(Rows showing where targets appear)
[Start]

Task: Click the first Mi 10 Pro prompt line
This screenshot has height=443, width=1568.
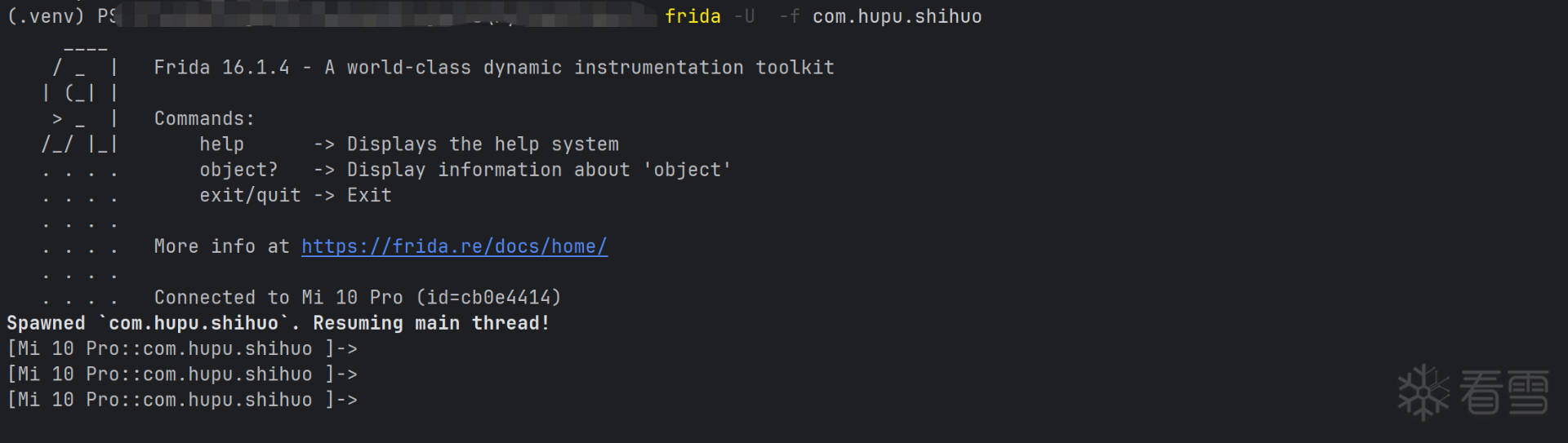Action: 181,349
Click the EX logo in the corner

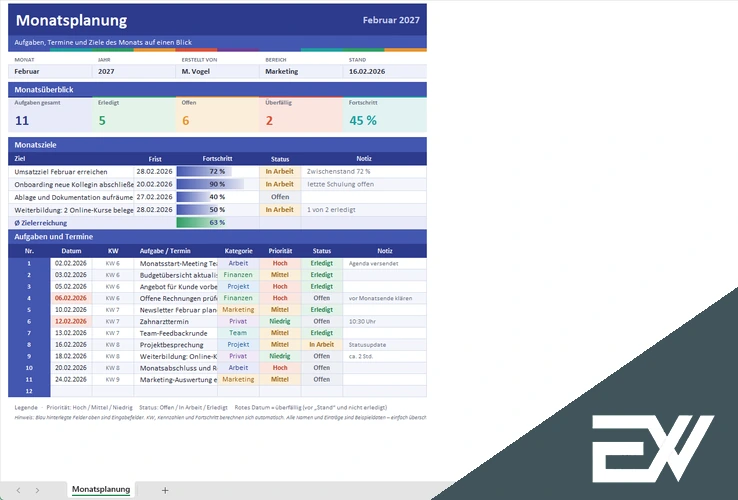click(653, 449)
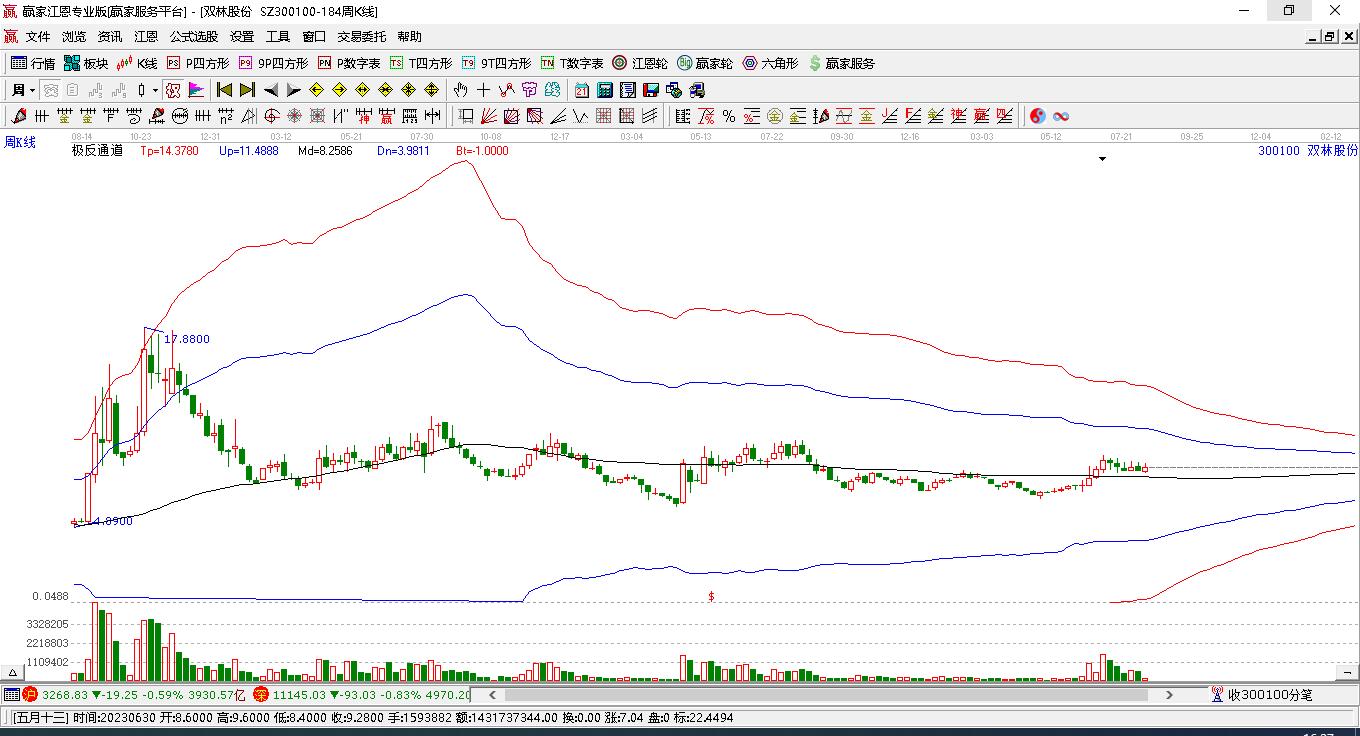Open the 周 period dropdown
The height and width of the screenshot is (736, 1360).
[22, 90]
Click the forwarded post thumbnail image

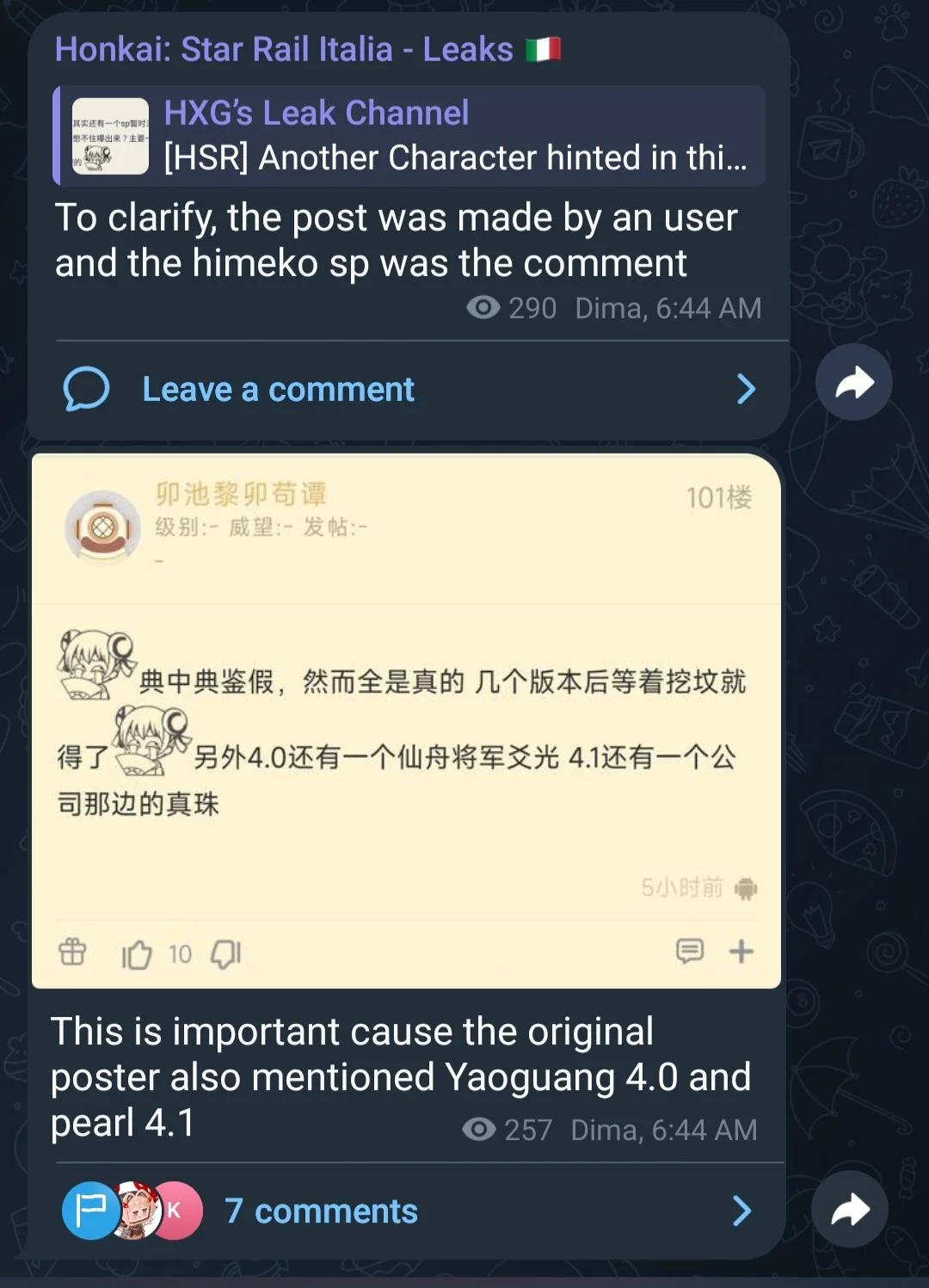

[End]

▶ What you need to do
Rewrite every line of the listing above, switching "logo" to "icon" and leaving all else as it is. Don't include the pictures in your answer.

▶ Exercise response
Task: Click the first Mi 10 Pro prompt line
This screenshot has height=443, width=1568.
Action: 181,349
Click the EX icon in the corner

click(653, 449)
Open the 周 period dropdown
The height and width of the screenshot is (736, 1360).
[22, 90]
Click the forwarded post thumbnail image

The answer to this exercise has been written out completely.